Industria 4.0 spinge il reshoring: 121 imprese rientrano in Italia
Più che gli incentivi economici, a determinare la scelta le necessità del time-to-market, la logica del “made in” e il servizio agli utenti. Barbieri (Unibo): “Così si garantisce innovazione, controllo e vicinanza al cliente”
Tra gli effetti attesi dall’avvento di Industria 4.0 su scala globale uno è quello del “reshoring”, il rientro delle linee di produzione all’interno dei confini nazionali, per contenere i costi e i tempi della logistica, per amplificare l’effetto del “made in”, per migliorare il sevizio per i clienti. E’ quanto emerge dagli ultimi dati dell’osservatorio Uni-Club MoReBack-Reshoring, composto da un team di lavoro interuniversitario degli atenei di Modena, Catania, L’Aquila, Udine e Bologna.
Sarebbero infatti 121 le aziende che hanno riportato la produzione in Italia dall’inizio della crisi (delle quali 35 in Veneto e 21 in Emilia Romagna), ricostruisce sul Sole24Ore Ilaria Vesentini anticipando i risultati della ricerca, e appartengono ai settori della moda (41%), elettronica (25%), e meccanica (16%). Nel 46% dei cai, inoltre, si parla di rientri dall’Asia, e nel 24% dall’Est europeo. Complessivamente, i casi sarebbero 376 in Europa e 329 nel Nord America. A guidare questo processo di “rientro” delle aziende ci sarebbe, secondo la ricerca, la necessità crescente per le aziende di produrre prodotti su misura, di alta qualità e consegnabili in tempi rapidissimi.
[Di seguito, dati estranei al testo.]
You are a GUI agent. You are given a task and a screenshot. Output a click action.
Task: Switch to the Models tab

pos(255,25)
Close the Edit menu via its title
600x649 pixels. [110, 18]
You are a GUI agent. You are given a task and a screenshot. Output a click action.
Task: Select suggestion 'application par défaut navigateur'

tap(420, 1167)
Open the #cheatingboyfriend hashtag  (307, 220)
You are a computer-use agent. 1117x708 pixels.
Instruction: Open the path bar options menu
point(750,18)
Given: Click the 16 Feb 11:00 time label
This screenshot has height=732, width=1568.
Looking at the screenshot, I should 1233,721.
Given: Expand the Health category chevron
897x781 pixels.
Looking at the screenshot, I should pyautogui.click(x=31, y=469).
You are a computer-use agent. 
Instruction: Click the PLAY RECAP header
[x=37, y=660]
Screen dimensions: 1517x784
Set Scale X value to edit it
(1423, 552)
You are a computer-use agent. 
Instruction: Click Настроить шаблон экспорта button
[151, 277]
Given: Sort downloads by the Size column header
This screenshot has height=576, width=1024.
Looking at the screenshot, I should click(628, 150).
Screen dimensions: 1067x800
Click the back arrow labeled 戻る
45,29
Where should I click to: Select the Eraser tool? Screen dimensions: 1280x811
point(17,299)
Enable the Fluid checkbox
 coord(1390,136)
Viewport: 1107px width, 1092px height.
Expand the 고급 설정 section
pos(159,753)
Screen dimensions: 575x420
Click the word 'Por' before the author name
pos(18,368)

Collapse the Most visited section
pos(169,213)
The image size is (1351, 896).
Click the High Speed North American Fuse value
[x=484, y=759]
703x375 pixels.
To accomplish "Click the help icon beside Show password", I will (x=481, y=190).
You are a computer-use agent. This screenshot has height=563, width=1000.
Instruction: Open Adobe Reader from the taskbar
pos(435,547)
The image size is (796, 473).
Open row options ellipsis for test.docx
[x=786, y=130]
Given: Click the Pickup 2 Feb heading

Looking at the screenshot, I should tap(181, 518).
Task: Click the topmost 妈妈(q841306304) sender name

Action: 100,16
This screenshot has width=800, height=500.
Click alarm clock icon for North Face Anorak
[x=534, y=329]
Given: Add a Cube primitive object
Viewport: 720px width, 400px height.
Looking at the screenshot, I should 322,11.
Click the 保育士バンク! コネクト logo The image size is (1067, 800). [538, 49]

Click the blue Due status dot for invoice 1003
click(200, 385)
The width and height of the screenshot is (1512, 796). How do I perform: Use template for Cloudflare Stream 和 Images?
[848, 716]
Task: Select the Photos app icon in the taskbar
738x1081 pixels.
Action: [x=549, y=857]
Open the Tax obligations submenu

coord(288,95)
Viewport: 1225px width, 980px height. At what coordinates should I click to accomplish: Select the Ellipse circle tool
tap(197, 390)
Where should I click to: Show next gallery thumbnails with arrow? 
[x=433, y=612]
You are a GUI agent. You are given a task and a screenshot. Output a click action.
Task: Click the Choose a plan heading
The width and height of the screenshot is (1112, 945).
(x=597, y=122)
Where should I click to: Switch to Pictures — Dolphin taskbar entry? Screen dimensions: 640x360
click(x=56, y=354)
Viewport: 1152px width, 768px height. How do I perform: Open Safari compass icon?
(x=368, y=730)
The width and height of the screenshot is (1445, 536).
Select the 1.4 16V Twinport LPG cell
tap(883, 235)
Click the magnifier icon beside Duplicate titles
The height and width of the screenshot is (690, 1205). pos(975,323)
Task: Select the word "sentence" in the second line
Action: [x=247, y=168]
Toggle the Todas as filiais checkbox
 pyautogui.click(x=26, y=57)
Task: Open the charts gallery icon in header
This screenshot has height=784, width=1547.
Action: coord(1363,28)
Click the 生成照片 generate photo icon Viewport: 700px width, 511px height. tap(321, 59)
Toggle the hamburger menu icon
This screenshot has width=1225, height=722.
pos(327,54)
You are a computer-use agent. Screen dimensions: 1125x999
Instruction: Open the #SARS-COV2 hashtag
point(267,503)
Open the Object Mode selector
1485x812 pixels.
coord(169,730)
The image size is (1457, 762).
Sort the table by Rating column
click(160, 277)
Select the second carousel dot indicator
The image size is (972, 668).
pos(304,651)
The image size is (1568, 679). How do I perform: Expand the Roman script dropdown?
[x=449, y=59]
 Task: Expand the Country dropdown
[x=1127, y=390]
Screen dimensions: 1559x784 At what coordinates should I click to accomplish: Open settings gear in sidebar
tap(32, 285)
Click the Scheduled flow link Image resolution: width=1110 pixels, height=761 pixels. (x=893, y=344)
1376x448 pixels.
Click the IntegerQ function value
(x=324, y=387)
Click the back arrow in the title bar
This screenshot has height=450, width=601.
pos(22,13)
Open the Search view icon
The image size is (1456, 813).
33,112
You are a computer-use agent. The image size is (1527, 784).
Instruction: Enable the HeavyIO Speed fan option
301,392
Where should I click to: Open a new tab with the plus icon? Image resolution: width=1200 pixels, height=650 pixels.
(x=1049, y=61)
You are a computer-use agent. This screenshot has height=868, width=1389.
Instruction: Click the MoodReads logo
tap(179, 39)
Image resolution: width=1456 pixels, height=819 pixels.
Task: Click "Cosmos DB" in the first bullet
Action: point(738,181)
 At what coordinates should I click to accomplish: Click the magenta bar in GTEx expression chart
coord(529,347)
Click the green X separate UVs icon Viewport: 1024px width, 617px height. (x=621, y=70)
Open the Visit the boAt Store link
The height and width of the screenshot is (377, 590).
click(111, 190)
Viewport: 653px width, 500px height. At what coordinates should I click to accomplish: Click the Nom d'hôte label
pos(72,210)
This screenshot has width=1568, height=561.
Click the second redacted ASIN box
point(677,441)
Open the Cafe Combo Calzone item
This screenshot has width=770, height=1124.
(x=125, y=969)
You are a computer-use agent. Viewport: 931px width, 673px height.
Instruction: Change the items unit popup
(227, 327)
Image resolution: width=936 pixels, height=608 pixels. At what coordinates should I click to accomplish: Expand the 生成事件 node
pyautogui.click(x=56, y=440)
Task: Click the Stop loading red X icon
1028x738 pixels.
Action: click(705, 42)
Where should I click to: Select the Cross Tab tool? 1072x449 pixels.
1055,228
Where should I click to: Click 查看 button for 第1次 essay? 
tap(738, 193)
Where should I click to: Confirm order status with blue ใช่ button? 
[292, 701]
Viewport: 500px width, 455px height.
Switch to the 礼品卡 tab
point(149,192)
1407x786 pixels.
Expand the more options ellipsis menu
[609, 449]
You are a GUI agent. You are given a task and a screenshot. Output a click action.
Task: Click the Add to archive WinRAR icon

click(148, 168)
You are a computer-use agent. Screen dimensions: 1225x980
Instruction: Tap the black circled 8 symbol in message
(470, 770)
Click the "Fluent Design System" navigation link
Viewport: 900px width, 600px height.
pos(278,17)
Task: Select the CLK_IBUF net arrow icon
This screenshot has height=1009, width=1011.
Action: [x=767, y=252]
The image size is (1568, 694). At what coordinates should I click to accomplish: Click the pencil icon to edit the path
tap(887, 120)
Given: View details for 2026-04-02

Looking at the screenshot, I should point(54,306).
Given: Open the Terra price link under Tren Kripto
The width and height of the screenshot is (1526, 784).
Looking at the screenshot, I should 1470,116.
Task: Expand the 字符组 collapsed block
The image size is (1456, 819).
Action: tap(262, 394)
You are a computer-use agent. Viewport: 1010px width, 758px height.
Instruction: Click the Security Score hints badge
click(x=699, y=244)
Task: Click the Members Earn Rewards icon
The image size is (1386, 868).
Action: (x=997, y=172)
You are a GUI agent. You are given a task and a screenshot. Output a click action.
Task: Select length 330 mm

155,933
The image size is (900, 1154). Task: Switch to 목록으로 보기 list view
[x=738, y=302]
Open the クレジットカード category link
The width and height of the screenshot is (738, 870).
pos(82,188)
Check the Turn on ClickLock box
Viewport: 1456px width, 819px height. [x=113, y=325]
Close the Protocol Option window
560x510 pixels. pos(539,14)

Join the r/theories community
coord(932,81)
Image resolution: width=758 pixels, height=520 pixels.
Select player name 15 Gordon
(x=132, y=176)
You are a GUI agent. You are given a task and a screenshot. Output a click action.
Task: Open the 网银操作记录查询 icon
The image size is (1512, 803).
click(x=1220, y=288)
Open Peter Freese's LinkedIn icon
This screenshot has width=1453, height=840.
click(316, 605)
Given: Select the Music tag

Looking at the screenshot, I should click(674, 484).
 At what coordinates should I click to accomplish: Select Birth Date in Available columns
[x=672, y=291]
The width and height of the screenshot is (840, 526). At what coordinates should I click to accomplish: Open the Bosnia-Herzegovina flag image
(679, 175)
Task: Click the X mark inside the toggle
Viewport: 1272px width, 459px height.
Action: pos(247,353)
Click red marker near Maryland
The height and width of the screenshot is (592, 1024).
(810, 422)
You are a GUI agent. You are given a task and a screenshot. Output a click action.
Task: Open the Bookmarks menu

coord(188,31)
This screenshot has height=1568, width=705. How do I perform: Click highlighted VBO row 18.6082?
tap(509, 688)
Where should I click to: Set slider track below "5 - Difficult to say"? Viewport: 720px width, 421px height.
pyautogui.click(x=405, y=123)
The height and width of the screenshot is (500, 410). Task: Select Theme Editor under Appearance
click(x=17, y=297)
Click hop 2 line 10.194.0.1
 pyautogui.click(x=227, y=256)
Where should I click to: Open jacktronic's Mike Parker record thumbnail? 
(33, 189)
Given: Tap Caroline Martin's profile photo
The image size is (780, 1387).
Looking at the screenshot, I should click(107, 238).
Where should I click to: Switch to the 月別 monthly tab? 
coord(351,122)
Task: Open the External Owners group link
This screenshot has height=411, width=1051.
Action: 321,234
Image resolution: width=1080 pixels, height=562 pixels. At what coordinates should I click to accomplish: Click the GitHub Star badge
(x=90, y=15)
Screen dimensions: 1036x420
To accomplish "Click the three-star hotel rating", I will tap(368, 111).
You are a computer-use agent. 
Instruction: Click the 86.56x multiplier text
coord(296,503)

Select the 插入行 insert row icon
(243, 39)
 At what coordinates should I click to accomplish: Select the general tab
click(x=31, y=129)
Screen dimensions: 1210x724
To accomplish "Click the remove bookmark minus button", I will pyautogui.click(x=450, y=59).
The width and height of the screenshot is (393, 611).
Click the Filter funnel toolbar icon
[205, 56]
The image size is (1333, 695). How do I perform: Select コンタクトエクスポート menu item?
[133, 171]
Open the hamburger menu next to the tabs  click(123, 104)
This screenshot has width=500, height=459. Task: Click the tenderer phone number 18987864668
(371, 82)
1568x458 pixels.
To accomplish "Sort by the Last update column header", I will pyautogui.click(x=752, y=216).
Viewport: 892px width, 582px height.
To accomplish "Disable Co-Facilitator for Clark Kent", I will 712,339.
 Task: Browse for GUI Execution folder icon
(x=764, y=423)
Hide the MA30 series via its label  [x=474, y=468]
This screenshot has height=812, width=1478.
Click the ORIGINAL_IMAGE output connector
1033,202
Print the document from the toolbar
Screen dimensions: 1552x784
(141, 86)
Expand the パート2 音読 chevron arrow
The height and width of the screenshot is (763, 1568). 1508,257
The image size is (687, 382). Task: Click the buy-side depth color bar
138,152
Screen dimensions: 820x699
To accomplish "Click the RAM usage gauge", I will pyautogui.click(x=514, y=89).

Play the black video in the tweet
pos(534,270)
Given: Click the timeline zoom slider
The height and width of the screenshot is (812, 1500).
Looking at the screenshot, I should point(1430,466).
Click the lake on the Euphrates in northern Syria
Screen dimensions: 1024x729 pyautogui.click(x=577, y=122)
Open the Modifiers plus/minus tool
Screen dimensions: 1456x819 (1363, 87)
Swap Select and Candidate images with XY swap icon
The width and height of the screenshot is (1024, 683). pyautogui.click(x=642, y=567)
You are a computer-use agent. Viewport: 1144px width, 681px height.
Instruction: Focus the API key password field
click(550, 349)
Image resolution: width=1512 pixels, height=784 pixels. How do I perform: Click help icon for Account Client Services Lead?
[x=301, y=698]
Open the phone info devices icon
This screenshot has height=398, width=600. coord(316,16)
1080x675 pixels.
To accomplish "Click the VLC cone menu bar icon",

“Il reshoring è un fenomeno strettamente correlato alla forza di filiere e distretti che concentrano competenze e flessibilità – afferma Paolo Barbieri, professore di Scienze aziendali all’università di Bologna – e che garantiscono perciò quel plus di qualità, ricerca, innovazione, controllo, autenticità e vicinanza al cliente che non si possono assicurare demandando i processi a stabilimenti in Asia o in Est Europa”.